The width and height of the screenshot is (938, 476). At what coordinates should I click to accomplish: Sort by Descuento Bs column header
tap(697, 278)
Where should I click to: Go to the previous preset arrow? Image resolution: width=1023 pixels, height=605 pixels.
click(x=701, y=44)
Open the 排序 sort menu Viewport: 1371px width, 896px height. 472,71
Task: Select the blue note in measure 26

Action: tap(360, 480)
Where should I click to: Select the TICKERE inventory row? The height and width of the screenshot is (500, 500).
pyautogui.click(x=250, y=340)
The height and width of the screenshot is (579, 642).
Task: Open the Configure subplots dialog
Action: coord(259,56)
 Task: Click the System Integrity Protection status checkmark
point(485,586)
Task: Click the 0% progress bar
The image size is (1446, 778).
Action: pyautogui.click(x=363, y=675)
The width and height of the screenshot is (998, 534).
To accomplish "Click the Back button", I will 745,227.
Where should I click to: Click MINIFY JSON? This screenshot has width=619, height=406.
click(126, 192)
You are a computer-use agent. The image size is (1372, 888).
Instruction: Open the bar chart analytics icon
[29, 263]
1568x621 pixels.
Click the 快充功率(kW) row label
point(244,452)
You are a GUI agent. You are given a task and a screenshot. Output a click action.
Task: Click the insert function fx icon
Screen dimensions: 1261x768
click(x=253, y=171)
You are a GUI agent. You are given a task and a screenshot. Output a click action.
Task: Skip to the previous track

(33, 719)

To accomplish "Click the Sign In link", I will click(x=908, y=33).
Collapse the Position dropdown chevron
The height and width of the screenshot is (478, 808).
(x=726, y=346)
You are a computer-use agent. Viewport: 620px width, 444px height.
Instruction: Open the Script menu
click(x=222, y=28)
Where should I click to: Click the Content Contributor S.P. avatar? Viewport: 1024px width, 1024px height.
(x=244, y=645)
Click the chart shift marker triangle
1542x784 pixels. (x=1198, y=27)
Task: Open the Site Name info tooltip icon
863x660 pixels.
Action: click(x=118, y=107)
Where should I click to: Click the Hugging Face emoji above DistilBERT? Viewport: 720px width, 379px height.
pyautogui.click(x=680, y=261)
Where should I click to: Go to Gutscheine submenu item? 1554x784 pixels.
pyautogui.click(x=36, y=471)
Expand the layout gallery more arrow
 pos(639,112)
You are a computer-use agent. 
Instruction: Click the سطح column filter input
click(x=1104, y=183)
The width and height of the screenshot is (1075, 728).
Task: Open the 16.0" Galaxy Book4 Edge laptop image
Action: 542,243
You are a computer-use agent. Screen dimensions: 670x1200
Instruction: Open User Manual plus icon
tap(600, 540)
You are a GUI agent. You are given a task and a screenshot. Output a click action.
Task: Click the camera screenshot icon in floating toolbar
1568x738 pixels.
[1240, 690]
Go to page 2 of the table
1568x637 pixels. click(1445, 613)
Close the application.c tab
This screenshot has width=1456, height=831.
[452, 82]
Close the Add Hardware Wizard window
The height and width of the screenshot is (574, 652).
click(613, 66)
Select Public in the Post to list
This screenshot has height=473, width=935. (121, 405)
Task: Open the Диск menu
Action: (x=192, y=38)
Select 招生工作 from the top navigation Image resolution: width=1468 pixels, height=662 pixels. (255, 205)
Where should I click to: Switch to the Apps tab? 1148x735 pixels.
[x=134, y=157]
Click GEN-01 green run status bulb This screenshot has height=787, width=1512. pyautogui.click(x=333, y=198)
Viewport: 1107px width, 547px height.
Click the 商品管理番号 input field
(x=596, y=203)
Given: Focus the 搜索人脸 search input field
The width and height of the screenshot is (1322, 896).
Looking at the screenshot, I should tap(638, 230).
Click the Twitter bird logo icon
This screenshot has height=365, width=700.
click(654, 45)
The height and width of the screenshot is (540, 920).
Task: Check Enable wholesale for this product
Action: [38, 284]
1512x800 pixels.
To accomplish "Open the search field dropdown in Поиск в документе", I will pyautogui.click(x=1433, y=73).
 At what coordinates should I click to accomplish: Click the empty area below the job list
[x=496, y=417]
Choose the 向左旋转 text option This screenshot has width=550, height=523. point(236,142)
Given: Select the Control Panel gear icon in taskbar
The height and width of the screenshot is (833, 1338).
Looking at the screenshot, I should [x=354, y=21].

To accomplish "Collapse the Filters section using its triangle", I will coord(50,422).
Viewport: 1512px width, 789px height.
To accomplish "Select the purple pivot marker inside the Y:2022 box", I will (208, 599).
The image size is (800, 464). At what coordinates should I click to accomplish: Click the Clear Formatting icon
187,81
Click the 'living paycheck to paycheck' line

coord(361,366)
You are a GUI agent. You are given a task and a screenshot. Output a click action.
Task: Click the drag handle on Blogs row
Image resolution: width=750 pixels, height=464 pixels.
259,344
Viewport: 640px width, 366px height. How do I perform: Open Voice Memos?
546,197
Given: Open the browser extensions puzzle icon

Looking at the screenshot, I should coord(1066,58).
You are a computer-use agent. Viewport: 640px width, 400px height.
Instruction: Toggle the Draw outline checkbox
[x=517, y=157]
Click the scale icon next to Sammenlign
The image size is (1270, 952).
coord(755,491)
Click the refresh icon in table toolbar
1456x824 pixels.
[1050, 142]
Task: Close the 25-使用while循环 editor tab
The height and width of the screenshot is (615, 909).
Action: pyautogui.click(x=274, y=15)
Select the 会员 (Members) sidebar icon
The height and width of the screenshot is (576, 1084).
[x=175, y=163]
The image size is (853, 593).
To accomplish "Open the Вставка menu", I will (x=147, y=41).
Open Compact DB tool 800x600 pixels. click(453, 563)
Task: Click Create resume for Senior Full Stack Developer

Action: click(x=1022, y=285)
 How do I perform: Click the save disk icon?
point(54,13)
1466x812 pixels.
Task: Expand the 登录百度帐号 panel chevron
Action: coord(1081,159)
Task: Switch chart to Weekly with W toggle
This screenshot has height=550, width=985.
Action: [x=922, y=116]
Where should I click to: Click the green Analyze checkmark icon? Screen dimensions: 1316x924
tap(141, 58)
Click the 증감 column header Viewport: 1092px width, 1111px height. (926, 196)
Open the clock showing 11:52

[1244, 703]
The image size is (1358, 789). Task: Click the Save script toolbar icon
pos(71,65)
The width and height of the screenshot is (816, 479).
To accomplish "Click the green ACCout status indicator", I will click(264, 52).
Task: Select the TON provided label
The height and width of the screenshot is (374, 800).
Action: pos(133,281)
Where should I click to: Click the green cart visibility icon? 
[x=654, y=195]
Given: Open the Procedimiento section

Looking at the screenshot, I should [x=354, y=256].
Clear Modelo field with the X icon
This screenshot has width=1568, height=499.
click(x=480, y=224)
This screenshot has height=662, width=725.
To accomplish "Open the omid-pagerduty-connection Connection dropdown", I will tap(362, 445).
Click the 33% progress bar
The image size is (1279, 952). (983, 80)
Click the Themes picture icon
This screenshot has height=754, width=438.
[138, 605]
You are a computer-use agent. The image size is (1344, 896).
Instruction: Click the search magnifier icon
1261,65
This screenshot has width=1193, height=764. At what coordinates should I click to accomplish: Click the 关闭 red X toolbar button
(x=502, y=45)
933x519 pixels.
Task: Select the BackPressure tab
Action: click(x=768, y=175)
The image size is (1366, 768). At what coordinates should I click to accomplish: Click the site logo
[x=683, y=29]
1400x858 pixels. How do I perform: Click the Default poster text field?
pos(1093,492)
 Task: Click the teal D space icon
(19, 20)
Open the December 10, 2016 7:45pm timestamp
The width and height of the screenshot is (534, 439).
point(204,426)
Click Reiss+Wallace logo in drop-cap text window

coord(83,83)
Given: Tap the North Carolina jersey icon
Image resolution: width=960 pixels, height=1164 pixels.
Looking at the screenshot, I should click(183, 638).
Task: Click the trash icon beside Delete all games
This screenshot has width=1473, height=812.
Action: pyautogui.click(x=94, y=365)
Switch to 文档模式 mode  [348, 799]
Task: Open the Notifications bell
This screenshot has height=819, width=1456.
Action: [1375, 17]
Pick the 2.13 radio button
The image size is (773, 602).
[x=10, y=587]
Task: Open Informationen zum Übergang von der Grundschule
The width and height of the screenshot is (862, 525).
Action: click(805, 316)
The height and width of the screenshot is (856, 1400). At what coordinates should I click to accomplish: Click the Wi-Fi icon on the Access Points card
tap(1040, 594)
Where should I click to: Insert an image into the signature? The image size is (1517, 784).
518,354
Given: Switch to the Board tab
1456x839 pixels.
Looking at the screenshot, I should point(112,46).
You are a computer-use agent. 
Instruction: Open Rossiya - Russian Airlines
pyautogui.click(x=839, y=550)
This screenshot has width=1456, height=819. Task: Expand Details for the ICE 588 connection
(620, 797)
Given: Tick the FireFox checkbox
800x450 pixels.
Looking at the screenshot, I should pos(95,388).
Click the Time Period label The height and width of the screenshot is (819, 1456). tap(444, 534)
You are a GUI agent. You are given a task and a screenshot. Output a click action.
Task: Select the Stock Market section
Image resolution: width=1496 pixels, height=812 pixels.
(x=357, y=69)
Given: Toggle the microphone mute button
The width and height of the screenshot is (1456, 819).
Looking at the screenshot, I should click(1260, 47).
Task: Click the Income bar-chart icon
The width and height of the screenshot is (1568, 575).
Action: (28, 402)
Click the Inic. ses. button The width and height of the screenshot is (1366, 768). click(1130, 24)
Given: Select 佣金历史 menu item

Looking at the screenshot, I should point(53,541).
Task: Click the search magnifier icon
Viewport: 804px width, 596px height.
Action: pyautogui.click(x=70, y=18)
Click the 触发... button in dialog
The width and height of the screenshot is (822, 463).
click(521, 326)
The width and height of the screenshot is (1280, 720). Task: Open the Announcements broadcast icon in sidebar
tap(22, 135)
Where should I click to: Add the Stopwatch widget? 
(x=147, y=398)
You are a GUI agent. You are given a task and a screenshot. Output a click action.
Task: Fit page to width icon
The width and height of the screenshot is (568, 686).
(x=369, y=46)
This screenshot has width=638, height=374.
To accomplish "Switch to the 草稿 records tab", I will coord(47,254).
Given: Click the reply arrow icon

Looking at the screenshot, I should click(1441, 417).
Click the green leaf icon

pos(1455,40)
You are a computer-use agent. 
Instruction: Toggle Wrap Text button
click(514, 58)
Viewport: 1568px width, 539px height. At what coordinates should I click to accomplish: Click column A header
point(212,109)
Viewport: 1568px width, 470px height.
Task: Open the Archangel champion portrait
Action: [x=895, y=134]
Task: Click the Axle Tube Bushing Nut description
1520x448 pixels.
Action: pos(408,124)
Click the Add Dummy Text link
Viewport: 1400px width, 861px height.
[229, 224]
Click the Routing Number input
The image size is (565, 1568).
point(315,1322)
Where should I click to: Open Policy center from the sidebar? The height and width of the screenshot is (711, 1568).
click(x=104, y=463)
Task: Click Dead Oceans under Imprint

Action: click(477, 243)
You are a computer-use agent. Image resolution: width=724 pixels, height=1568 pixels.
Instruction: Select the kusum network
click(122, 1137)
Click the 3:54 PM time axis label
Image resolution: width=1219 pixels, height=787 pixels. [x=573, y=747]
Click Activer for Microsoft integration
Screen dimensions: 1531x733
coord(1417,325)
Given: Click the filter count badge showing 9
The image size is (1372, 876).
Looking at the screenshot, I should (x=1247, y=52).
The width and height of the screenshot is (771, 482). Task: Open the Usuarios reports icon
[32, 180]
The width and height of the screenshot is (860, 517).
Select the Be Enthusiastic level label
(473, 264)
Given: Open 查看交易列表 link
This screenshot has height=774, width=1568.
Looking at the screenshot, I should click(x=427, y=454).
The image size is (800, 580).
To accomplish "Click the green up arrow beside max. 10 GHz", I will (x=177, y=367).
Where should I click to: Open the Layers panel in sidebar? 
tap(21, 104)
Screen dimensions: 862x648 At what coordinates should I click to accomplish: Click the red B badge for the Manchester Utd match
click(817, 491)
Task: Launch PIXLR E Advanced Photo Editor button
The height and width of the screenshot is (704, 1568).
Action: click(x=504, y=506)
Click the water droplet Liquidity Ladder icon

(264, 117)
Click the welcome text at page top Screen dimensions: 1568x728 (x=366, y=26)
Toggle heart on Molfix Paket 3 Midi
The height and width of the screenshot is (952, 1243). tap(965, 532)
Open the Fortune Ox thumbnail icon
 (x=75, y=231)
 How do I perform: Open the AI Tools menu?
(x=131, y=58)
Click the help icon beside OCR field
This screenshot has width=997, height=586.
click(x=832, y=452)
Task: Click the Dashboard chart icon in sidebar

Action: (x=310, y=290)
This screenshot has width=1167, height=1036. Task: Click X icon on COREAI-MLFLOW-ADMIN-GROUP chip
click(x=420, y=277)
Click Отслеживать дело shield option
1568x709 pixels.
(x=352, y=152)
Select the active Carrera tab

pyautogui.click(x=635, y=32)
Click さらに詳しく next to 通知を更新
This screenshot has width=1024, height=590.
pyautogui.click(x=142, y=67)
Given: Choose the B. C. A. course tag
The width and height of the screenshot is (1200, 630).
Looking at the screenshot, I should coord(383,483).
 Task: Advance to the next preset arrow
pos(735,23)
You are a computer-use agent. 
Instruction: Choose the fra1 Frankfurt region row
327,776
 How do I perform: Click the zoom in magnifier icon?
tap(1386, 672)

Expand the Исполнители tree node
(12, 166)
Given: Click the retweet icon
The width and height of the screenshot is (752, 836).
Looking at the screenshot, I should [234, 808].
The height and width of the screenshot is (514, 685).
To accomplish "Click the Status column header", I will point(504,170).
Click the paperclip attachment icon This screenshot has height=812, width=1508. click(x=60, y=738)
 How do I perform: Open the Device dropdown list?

==========

= Task goal =
Reproduce verbatim the rows from the line containing "Viewport: 1107px width, 547px height." through the line containing "will (208, 599).".

= Answer to the exercise =
Viewport: 1107px width, 547px height.
Click the 商品管理番号 input field
(x=596, y=203)
Given: Focus the 搜索人脸 search input field
The width and height of the screenshot is (1322, 896).
Looking at the screenshot, I should tap(638, 230).
Click the Twitter bird logo icon
This screenshot has height=365, width=700.
click(654, 45)
The height and width of the screenshot is (540, 920).
Task: Check Enable wholesale for this product
Action: [38, 284]
1512x800 pixels.
To accomplish "Open the search field dropdown in Поиск в документе", I will pyautogui.click(x=1433, y=73).
 At what coordinates should I click to accomplish: Click the empty area below the job list
[x=496, y=417]
Choose the 向左旋转 text option This screenshot has width=550, height=523. point(236,142)
Given: Select the Control Panel gear icon in taskbar
The height and width of the screenshot is (833, 1338).
Looking at the screenshot, I should [x=354, y=21].

To accomplish "Collapse the Filters section using its triangle", I will coord(50,422).
Viewport: 1512px width, 789px height.
To accomplish "Select the purple pivot marker inside the Y:2022 box", I will (208, 599).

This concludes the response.